Task set
1. List every section heading in the accounting policies excerpt.
2. Resume the accounting policies excerpt after its final sentence.

Excerpt to read
--- begin ---
Income taxes are accounted for under the asset and liability method. Deferred tax assets and liabilities are recognized for the future tax consequences attributable to differences between the financial statement carrying amounts of existing assets and liabilities and their respective tax bases and operating loss and tax credit carryforwards. Deferred tax assets and liabilities are measured using enacted tax rates expected to apply to taxable income in the years in which those temporary differences are expected to be recovered or settled. The effect on deferred tax assets and liabilities of a change in tax rates is recognized in income in the period that includes the enactment date.

Net Income Per Share

Basic net income per share amounts were computed by dividing net income by the weighted average number of common shares outstanding. Diluted net income per share amounts were computed by dividing net income by the weighted average number of common shares outstanding plus dilutive potential common shares calculated for stock options outstanding using the treasury stock method.

Stock-Based Compensation

The Company accounts for its stock-based compensation arrangements for employees using the intrinsic-value method for stock-based awards to employees. Compensation expense is recorded for the Company's stock options on the date of grant, to the extent the fair value of the underlying common stock exceeds the exercise price for stock options or the purchase price for common stock. Options granted to consultants and other non-employees are accounted for at fair value.

Comprehensive Income

The Company has no items of other comprehensive income in any period presented. Therefore, net income as presented in the Consolidated Statements of Income equals comprehensive income.
--- end ---
Material provided
--- begin ---
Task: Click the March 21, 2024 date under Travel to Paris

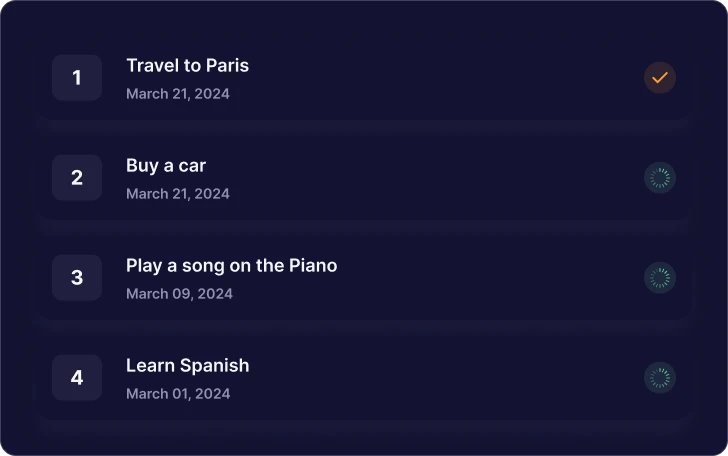Action: pyautogui.click(x=178, y=94)
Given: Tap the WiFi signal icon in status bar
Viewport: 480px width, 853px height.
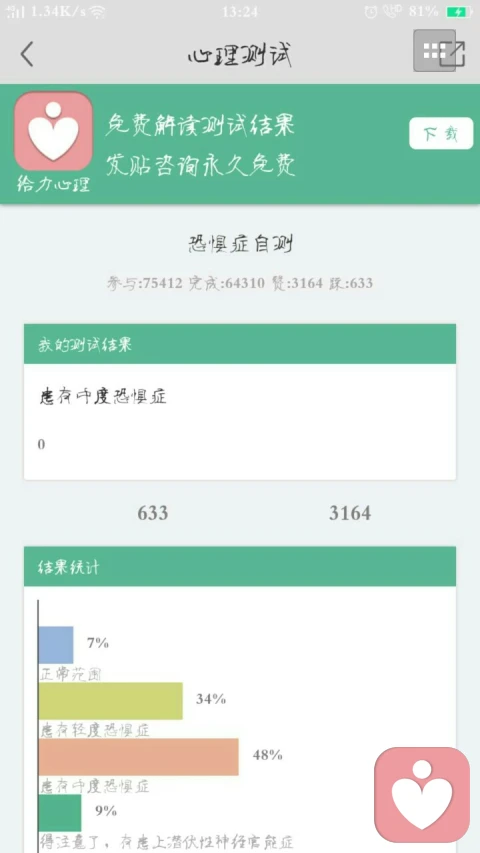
--- end ---
Answers in order
1.
Net Income Per Share
Stock-Based Compensation
Comprehensive Income

2.
Segment Reporting

All of the Company's facilities are aggregated into one reportable segment given the similarities of economic characteristics between the operations represented by the facilities and the common nature of the products, customers and methods of revenue generation.

Use of Estimates

Management of the Company has made a number of estimates and assumptions relating to the reporting of assets and liabilities and the disclosure of contingent assets and liabilities to prepare these financial statements in conformity with accounting principles generally accepted in the United States of America. Actual results could differ from those estimates.

Business Combinations and Goodwill

On August 1, 2001, the Company adopted Financial Accounting Standards Board ("FASB") Statement of Financial Accounting Standards ("SFAS") No. 141, "Business Combinations," and SFAS No. 142, "Goodwill and Other Intangible Assets." SFAS No. 141 requires that the purchase method of accounting be used for all business combinations and that certain acquired intangible assets be recognized as assets apart from goodwill. The adoption of SFAS No. 141 had no impact on the Company's results of operations or financial position. SFAS No. 142 provides that goodwill should not be amortized but instead be tested for impairment annually at the reporting unit level (note 13).

39



Impairment of Long-Lived Assets

The Company evaluates long-lived assets and certain identifiable intangibles for impairment whenever events or changes in circumstances indicate that the carrying amount of an asset may not be recoverable. Recoverability of assets is measured by a comparison of the carrying amount of an asset to estimated undiscounted future cash flows expected to be generated by the asset. If such assets are considered to be impaired, the impairment to be recognized is measured by the amount by which the carrying amount of the property and equipment exceeds its fair market value.

Goodwill and intangible assets not subject to amortization are tested annually for impairment. An impairment loss is recognized to the extent that the carrying amount exceeds the asset's fair value.

Reclassifications

Certain reclassifications have been made to prior years' financial statements to conform to the classifications used in 2002.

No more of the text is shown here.